Bu
zamana kadar yapılan propagandalarda hep Kürt vatandaşlarımızın ezildiğini
iddia eden teröristler ile terör sempatizanları ve uzantıları tahmin ediyorum
ki tarihi iyi bilmiyorlar. Ya da biliyorlar ama amaçları bölücülük olduğu için
bilerek ve isteyerek bu tür ayrılıkçı fikirleri insanların beyinlerine işlemeye
çalışıyorlar.
Peki tarihin gerçekleri ne?
Moğolların
1231’de Diyarbakır’da korkunç bir kıyım yaparak tek bir canlı insan bile
bırakmadıkları; benzer katliamları diğer şehirlerde de gerçekleştirdikleri
bilinmektedir. 1235-1236 yıllarında Moğol orduları Kürtlerin bulunduğu
bölgeleri tekrar tekrar yağmaladılar.[1] 1252’de Diyarbakır bir kez
daha yakılıp yıkıldı. 1258’de Moğol serdarı Hülagu, Bağdat dönüşünde,
Diyarbakır, Cizre, Mardin ve Hakkari üzerine bir kanlı sefer daha düzenledi.[2]
Ortada
“geri bıraktırılmış” değil, ama üst üste gelen istilalar vardı. 1393’te bu kez Timur bütün İran ve Anadolu’yla
birlikte Doğu Anadolu’yu tahrip etti.

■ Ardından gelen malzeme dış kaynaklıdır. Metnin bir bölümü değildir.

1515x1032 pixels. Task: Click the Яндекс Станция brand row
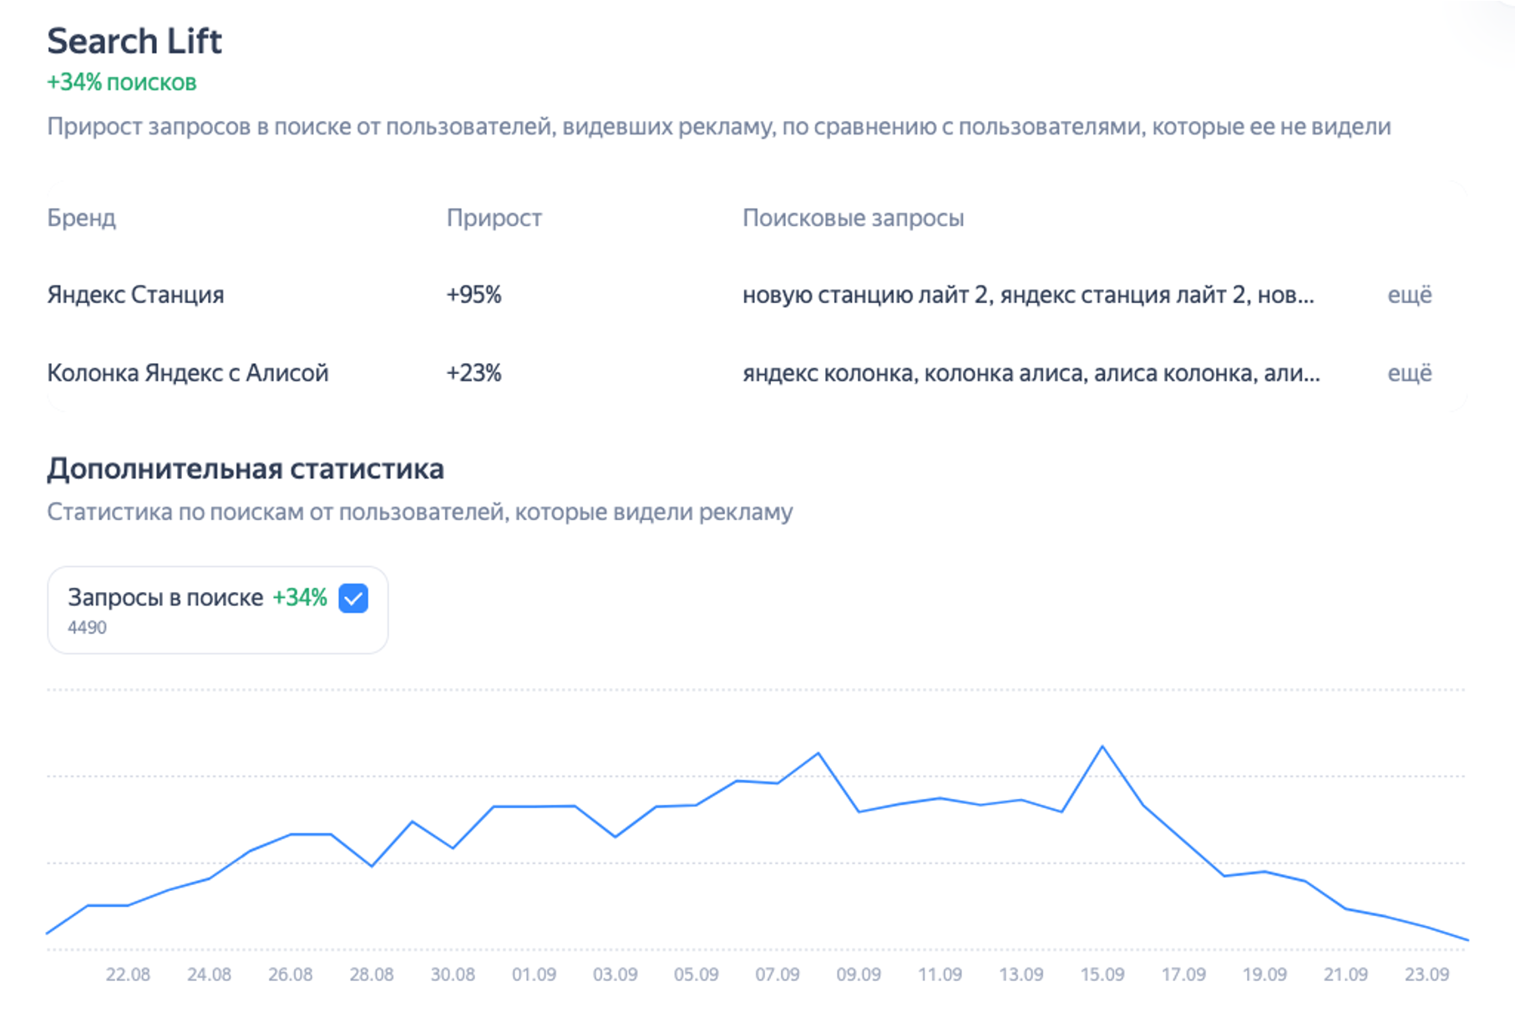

Kürtlerin yaşadığı bölgeleri ele
geçirerek oğlu Celaleddin Miranşah’ın olmayan insafına bıraktı; o da
Diyarbakır, Mardin, Turabidin ve Hasankeyf kentlerini yağmaladı. 1401’de
Kürtler arasındaki bir isyan girişimi üzerine Timur, Erbil, Musul ve Cizre
bölgelerine kanlı bir saldırı düzenledi. Tüm Cizre bölgesi yakılıp yıkılmış,
geriye sadece tek bir Hıristiyan köyü kalmıştı.[3]
Moğollarla
başlayan yıkımın en büyük kurbanı olan Arapların ve Kürtlerin yaşadığı bölgeler
gerileme dönemine girdi. XV.yy’dan sonra ise, Kürtler için, tarihçi İzady’nin
deyimiyle “düzenli bir gerileme” başladı. XX.yüzyıla kadar süren bu gerileme
süreci sonunda Kürtler, Ortadoğu’nun en fakir ve azgelişmiş toplumlardan biri
oldu.[4]
Osmanlılar,
İranlılarla 1514 yılında yapılan Çaldıran Savaşı’nın ardından Kürtlerin
yaşadıkları bölgeyi ele geçirdiler. Ancak şu da bilinmelidir ki Oğuz Türklerinin
Anadolu’ya gelmeden önce Anadolu’da hatta bugünkü Irak ve Suriye’de de değişik
Türk boylarının yaşadığını unutmamak gerekir. Çaldıran savaşından sonra
Kürtler, Osmanlılara ve Safevilere, İranlılara karşı yarı bağımsızlıklarını
koruma içinde oldu. Bu süreçte pek çok Kürt beyi sık sık taraf değiştirdi.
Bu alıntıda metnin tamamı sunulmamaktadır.